* **Required action**
Please reproduce all of the data below exactly, leaving each picture out.
### Data excerpts
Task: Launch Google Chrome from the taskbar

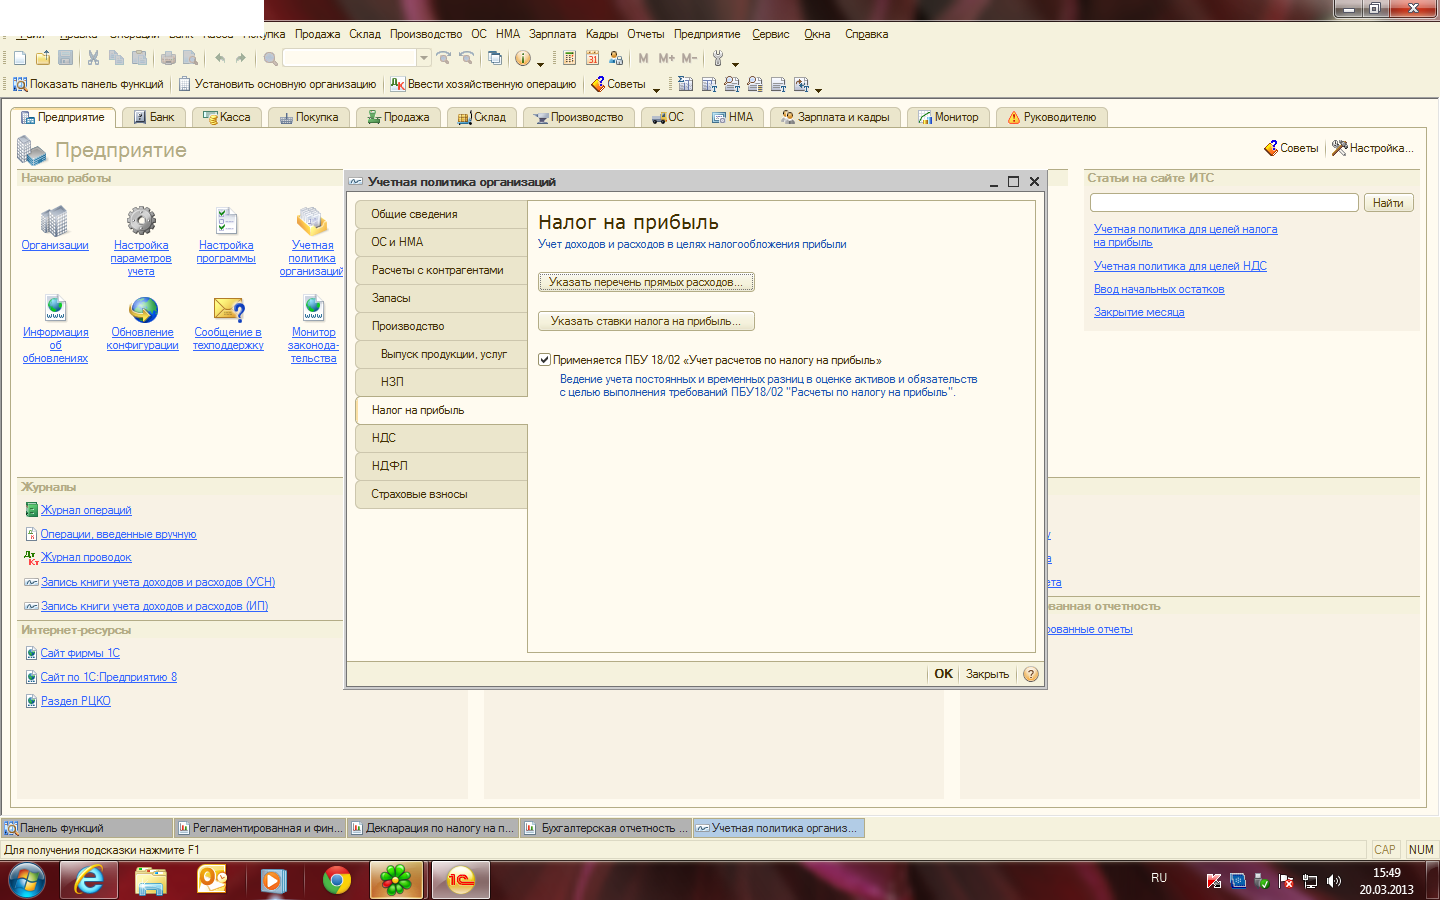Action: point(337,880)
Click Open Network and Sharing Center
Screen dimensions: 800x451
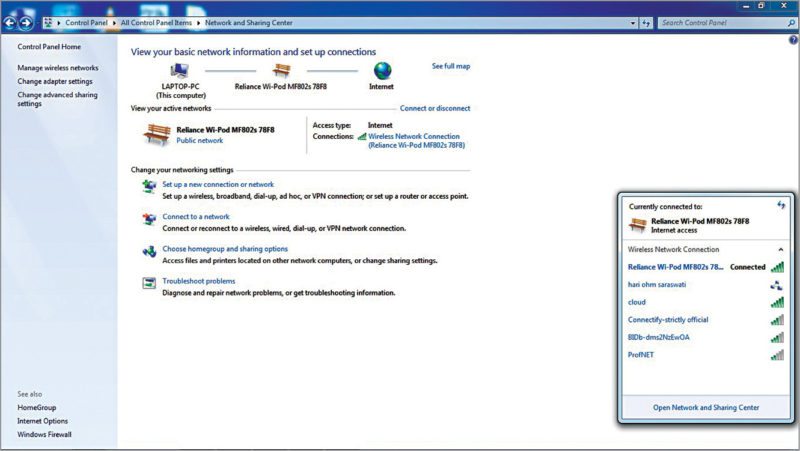pos(706,408)
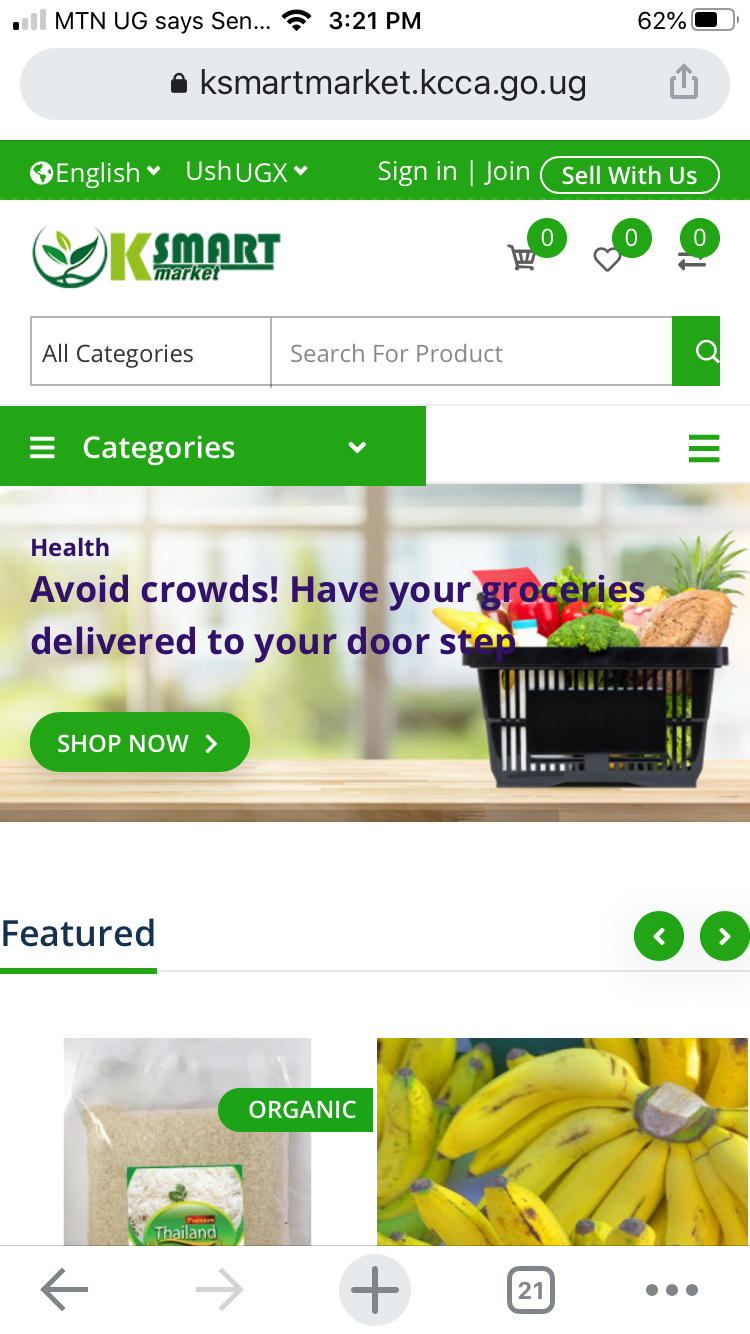Click the Sell With Us button
Viewport: 750px width, 1334px height.
[630, 175]
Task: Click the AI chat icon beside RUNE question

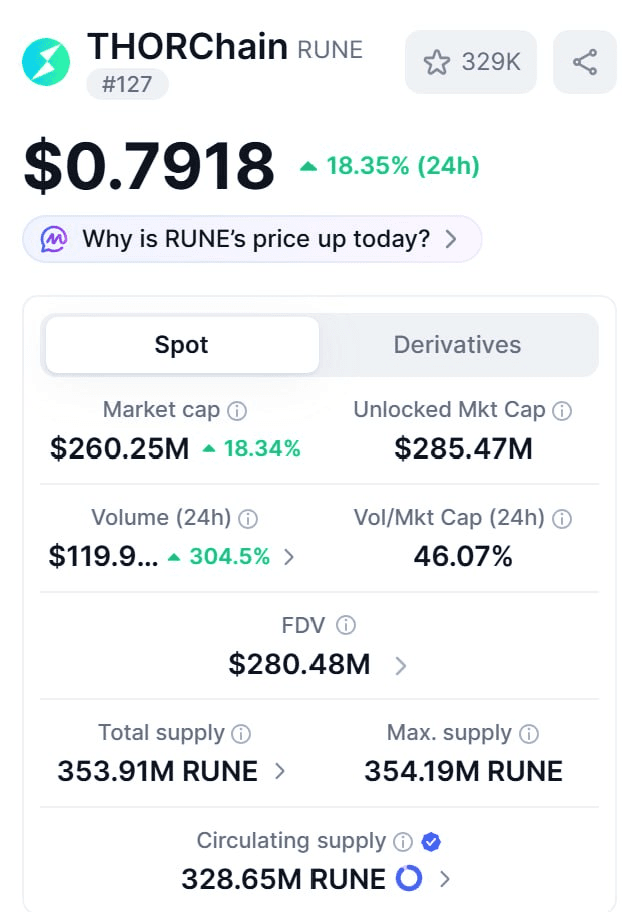Action: 54,239
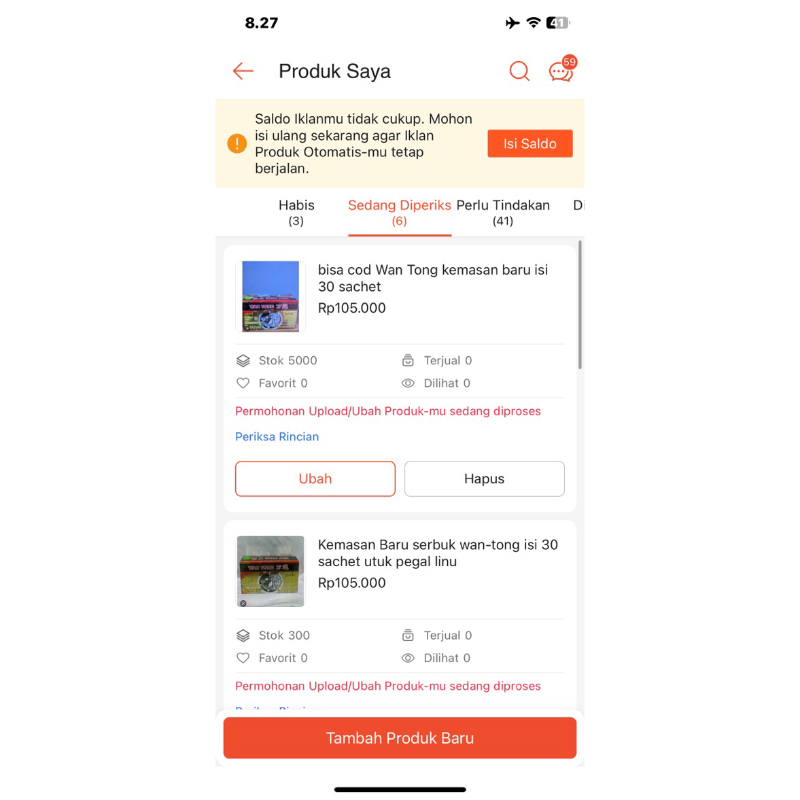This screenshot has height=800, width=800.
Task: Switch to the Habis (3) tab
Action: click(296, 212)
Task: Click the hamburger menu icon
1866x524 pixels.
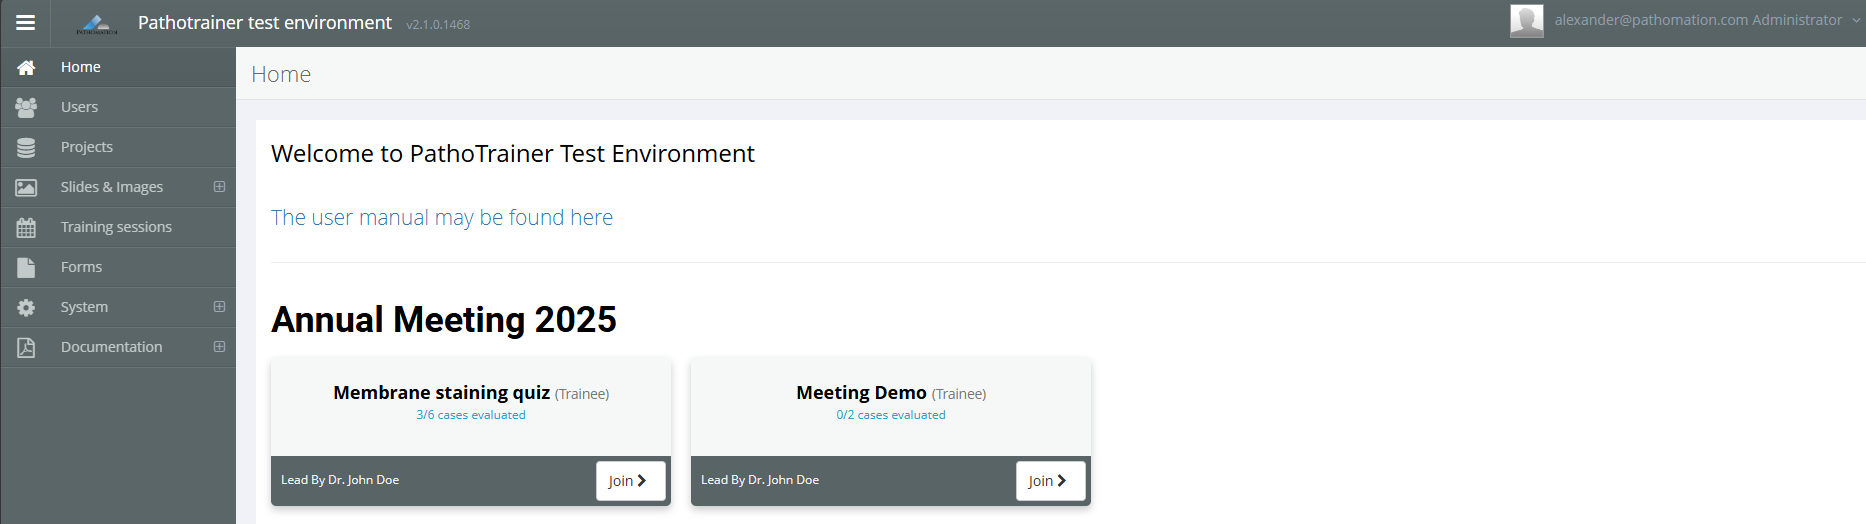Action: (26, 22)
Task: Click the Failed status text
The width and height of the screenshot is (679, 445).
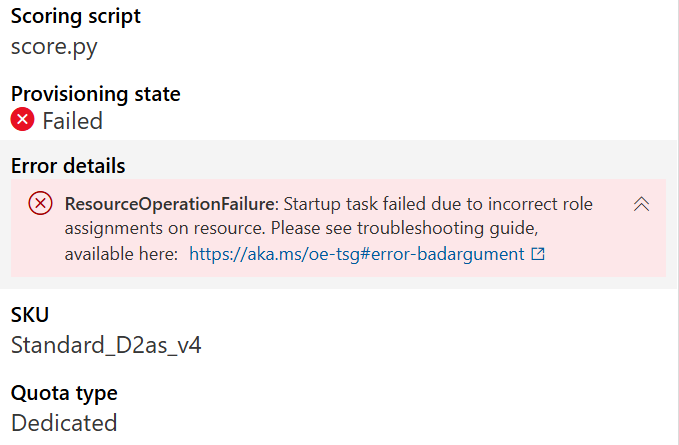Action: (72, 121)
######
* **Task response**
Task: Launch Google Chrome from the taskbar

Action: point(337,880)
Click Open Network and Sharing Center
Screen dimensions: 800x451
pos(706,408)
Click the Sell With Us button
Viewport: 750px width, 1334px height.
[630, 175]
Task: Click the AI chat icon beside RUNE question

Action: 54,239
This screenshot has height=800, width=800.
Task: Switch to the Habis (3) tab
Action: click(296, 212)
Task: Click the hamburger menu icon
1866x524 pixels.
Action: (26, 22)
Task: Click the Failed status text
The width and height of the screenshot is (679, 445).
Action: (72, 121)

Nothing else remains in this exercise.